Sway with JavaSpaces

A Conversation with Ken Arnold, Part IV

by Bill Venners
September 30, 2002

Ken Arnold, the original lead architect of JavaSpaces, talks with Bill Venners about loose coupling in JavaSpace-based systems, why fields in entries are public, RPCs to nowhere, and building systems that sway with failure.

Ken Arnold has done a lot of design in his day. While at Sun Microsystems, Arnold was one of the original architects of Jini technology and was the original lead architect of JavaSpaces. Prior to joining Sun, Arnold participated in the original Hewlett-Packard architectural team that designed CORBA. While at UC Berkeley, he created the Curses library for terminal-independent screen-oriented programs.
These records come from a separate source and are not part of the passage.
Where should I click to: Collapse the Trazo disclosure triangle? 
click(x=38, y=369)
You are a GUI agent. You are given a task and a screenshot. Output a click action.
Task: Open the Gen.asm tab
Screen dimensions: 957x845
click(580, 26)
In Part I of this interview, which is being published in six weekly installments, Arnold explains why there's no such thing as a perfect design, suggests questions you should ask yourself when you design, and proposes the radical notion that programmers are people. In Part II, Arnold discusses the role of taste and arrogance in design, the value of other people's problems, and the virtue of simplicity. In Part III, Arnold discusses the concerns of distributed systems design, including the need to expect failure, avoid state, and plan for recovery. In this fourth installment, Arnold describes the basic idea of a JavaSpace, explains why fields in entries are public, why entries are passive, and how decoupling leads to reliability.

Bill Venners: What is a JavaSpace?

Ken Arnold: The basic idea of a JavaSpace is to introduce loose coupling between actors in a protocol. For example, you have a question. If you find a server that can answer your question and you send it a message, you are tied directly to that server and have to deal with its failure modes. With a JavaSpace, you instead write an object, called an entry, into the space. Somebody who can answer the request that entry represents then extracts it and writes back the response.

The kind of loose coupling JavaSpaces enables has several advantages, as loose coupling always does. The simple, direct advantage is scalability. Say you have one server and many clients. The clients write requests, and the server extracts them and writes the responses back. Now let's say the server gets overburdened; in that case, you need to accelerate it. With a directly coupled system, you have to make "the place people talk to" faster. Or you have to change people's logic so that something in the system knows how to distribute the load. Distributing the load is an interesting problem: Who is busy? Who is not? It's sometimes hard to tell.

In the JavaSpaces model, you just start up a second server. Now you have two things retrieving requests from the space and writing results back, so performance increases roughly twice as fast. In fact, it is distressingly close to linear when you do this, for a long period. Because you decouple requesters from request handlers and how requests are handled, you can just have multiple request handlers. You can break the request down into two parts; then something that can complete one part efficiently will retrieve it and write back an intermediate result that somebody else knows how to finish. You can partition the result in different ways. The customer only cares that the results come back.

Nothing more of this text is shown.